WHO releases a guide on ntds medication. A manual designed to help health workers better administer and manage the safety of people who benefit from free medicines for neglected tropical diseases (NTDs) has been published today by the World health organization (WHO).
The manual, “Safety in administering medicines for neglected tropical diseases”, provides practical tools including training modules and job aids to further improve the planning, preparation, and monitoring of safe administration of medicines mainly to treat the 5 NTDs amenable to preventive chemotherapy and diseases that require individual case management.
The diseases include; River blindness, leprosy, sleeping sickness, scabies, rabies, trachoma, and snakebite envenoming.
“The manual does not make new recommendations, but aims to consolidate and emphasize the critical aspects of WHO’s existing guidance on the safe and efficacious administration of medicines to more than a billion people a year,” said Dr. Denise Mupfasoni, Technical Officer, WHO Department of Control of NTDs.
“It is intended to improve the work of program managers, public health workers, community drug distributors, regional and country office staff, non-governmental organizations, and other implementing partners and donors who support such activities,” said WHO.
Medicines for NTDs, mainly donated by pharmaceutical companies, are manufactured under stringent regulatory authority guidelines or are prequalified by WHO. To ensure their safe administration, WHO has already published formal and informal guidance, including on the management of serious adverse events.
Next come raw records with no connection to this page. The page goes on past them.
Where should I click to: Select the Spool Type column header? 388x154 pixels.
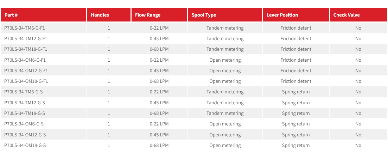(x=204, y=15)
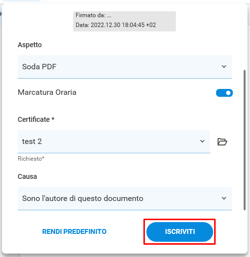
Task: Click the Data timestamp in signature preview
Action: [x=115, y=25]
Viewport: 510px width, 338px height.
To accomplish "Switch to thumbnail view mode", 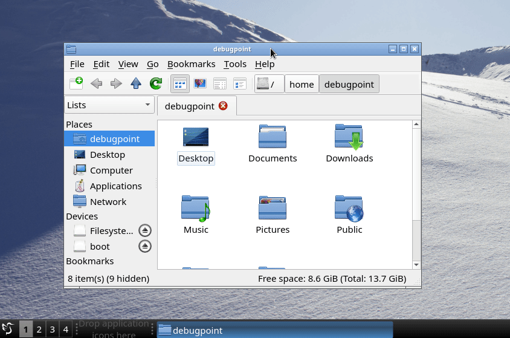I will (x=200, y=84).
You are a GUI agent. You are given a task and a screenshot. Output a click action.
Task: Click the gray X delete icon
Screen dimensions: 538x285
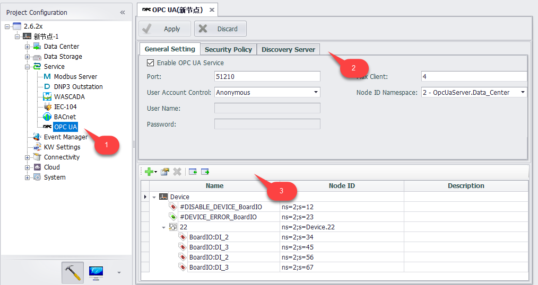click(x=177, y=172)
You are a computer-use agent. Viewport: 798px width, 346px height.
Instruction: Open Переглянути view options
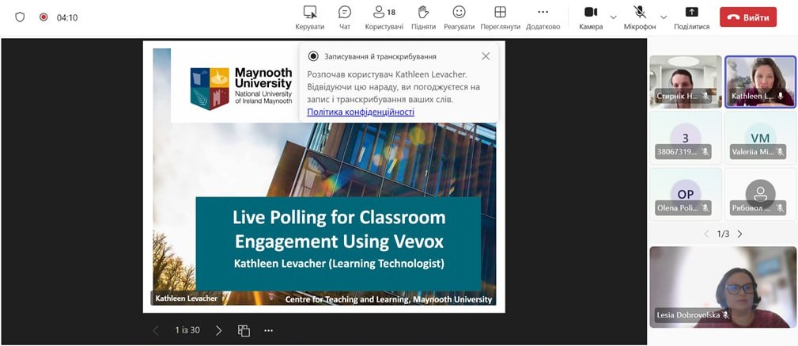(x=500, y=17)
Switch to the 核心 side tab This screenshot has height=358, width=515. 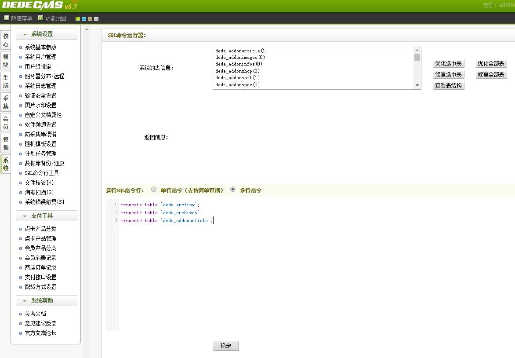pyautogui.click(x=6, y=40)
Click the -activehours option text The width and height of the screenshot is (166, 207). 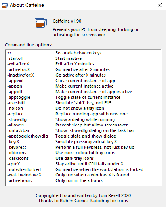pos(19,180)
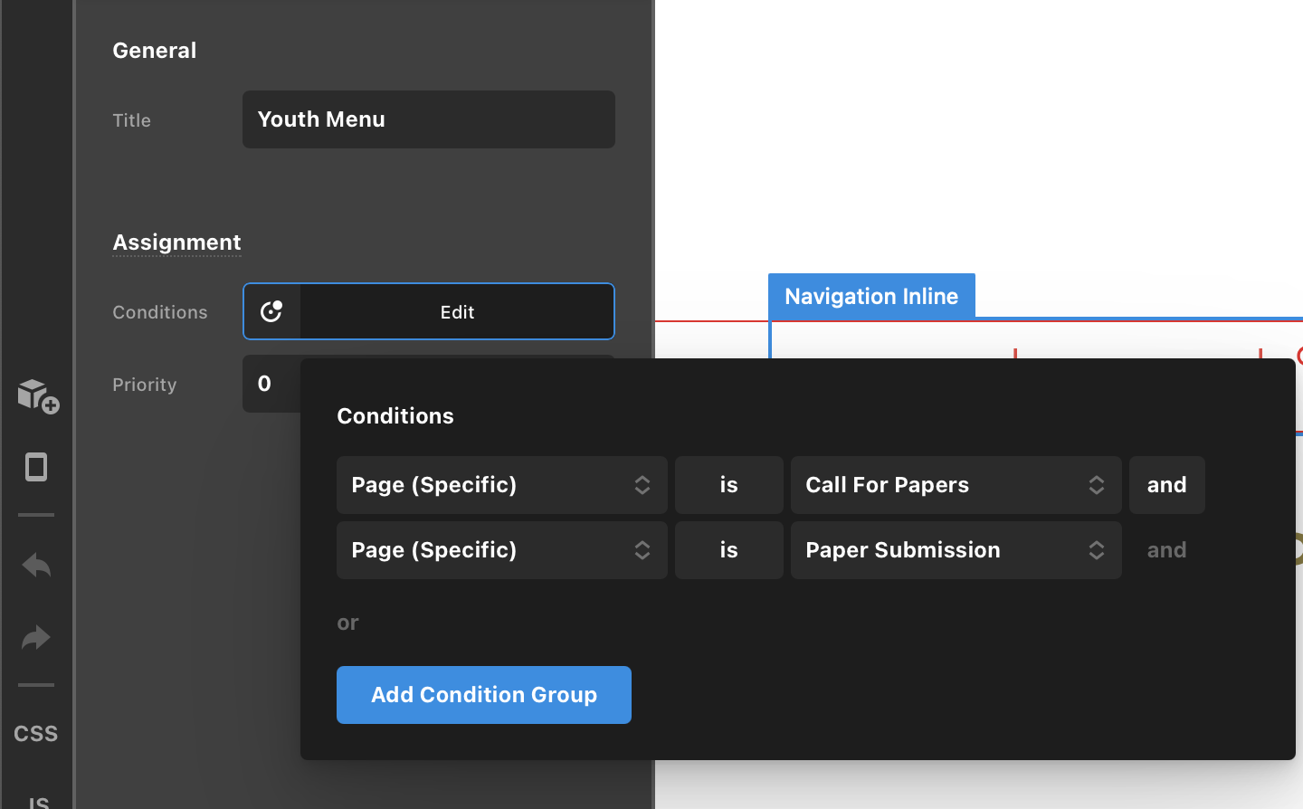Click the Youth Menu title field
Image resolution: width=1303 pixels, height=809 pixels.
click(x=429, y=119)
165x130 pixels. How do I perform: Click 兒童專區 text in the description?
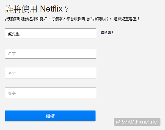point(128,19)
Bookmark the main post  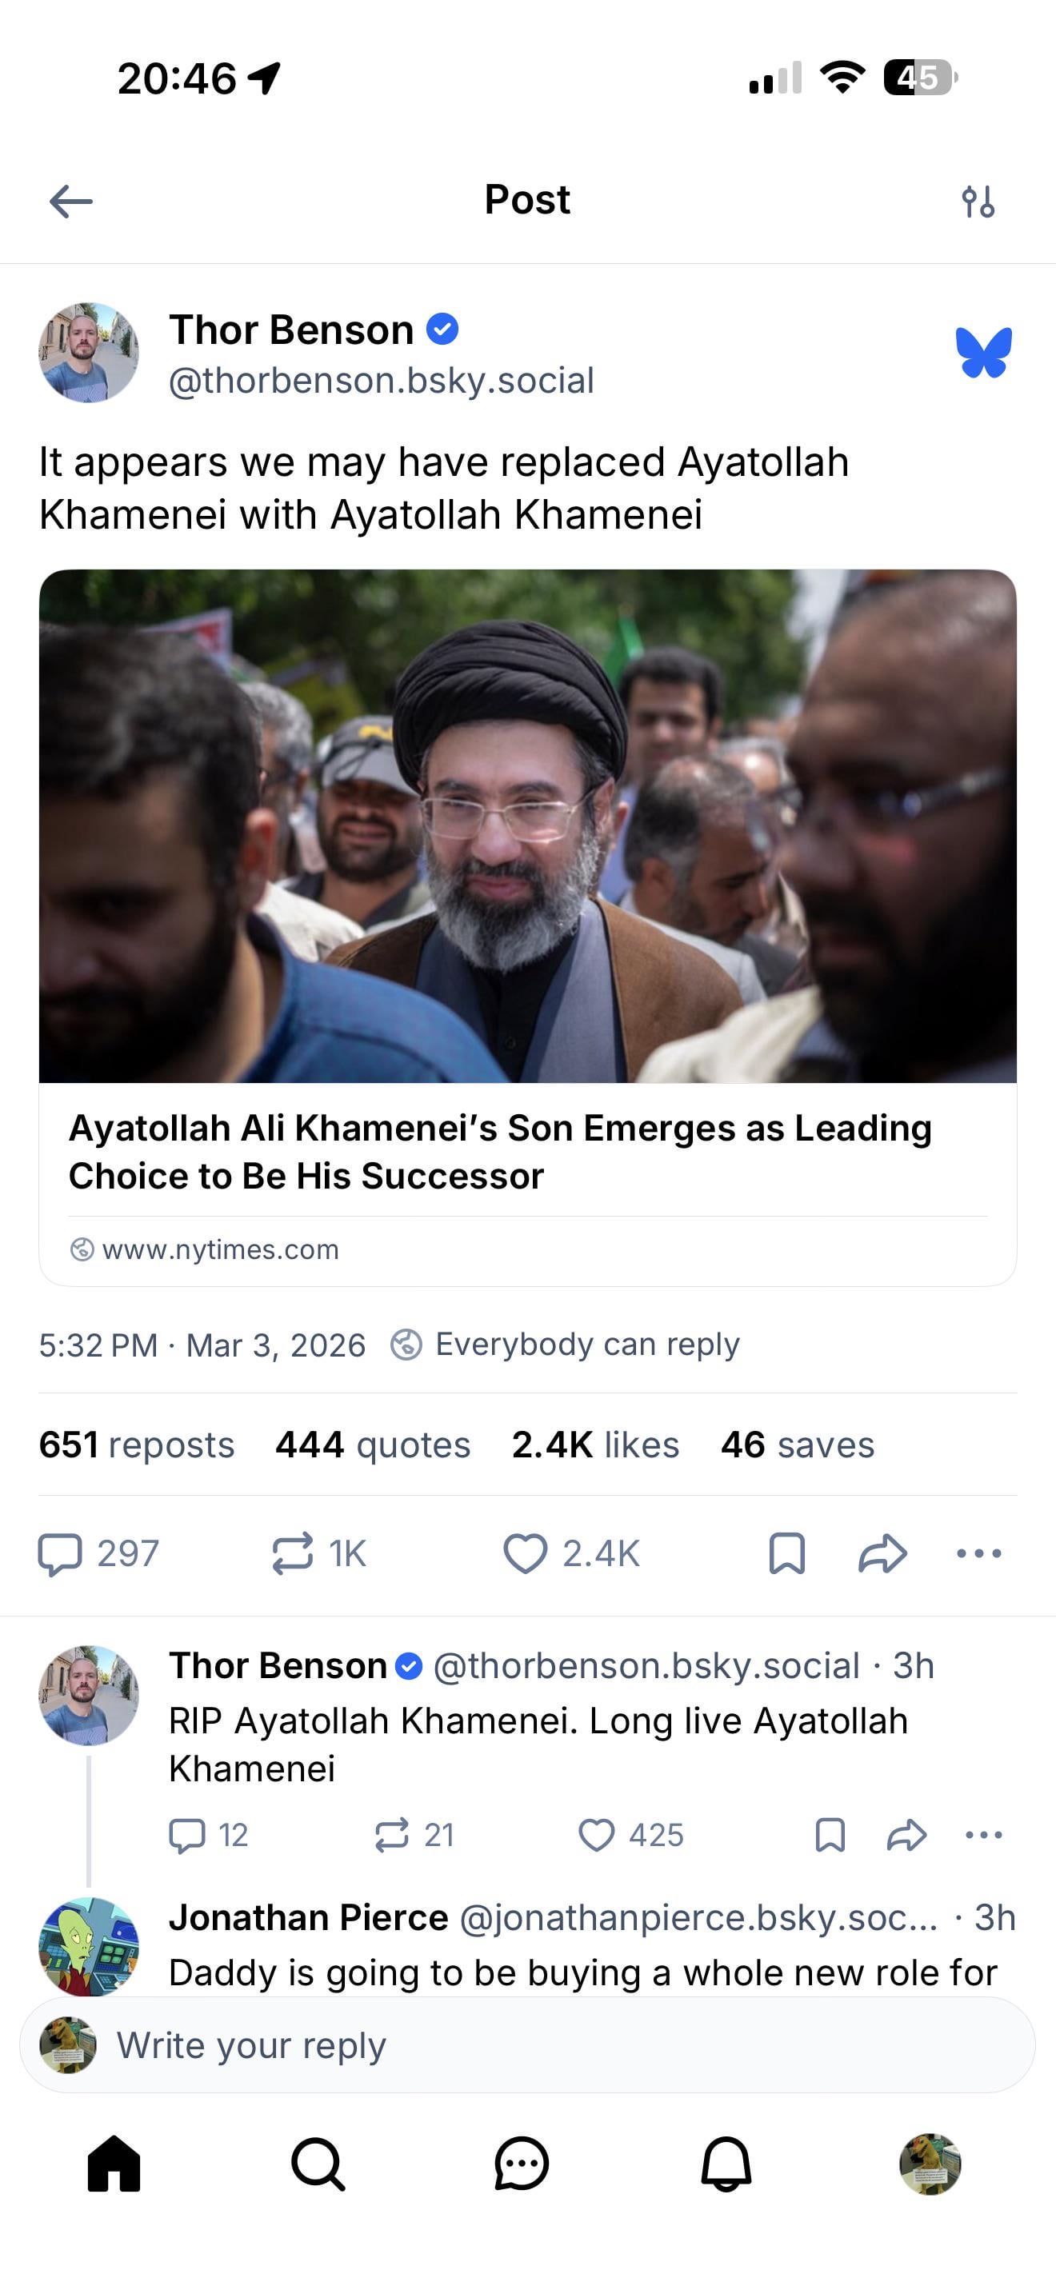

“Acceptance of, participation in, and success of NTD treatment campaigns rely on the trust of those ingesting the medicines,” said Dr. David Addiss, Director, Focus Area for Compassion and Ethics, Task Force for Global Health who was part of the team that drafted the document. “Ensuring safety is critical, both for medicines given to individuals during mass treatment programs and for those administered in clinical settings to patients who require individual management of diseases”
Such large-scale campaigns against NTDs, the WHO says have treated more than 1 billion people annually over the past 5 years. As a huge number of people benefit from this, the WHO recommends a continuous cycle of assessing current practices in administering medicines and attending to individual and systemic safety gaps.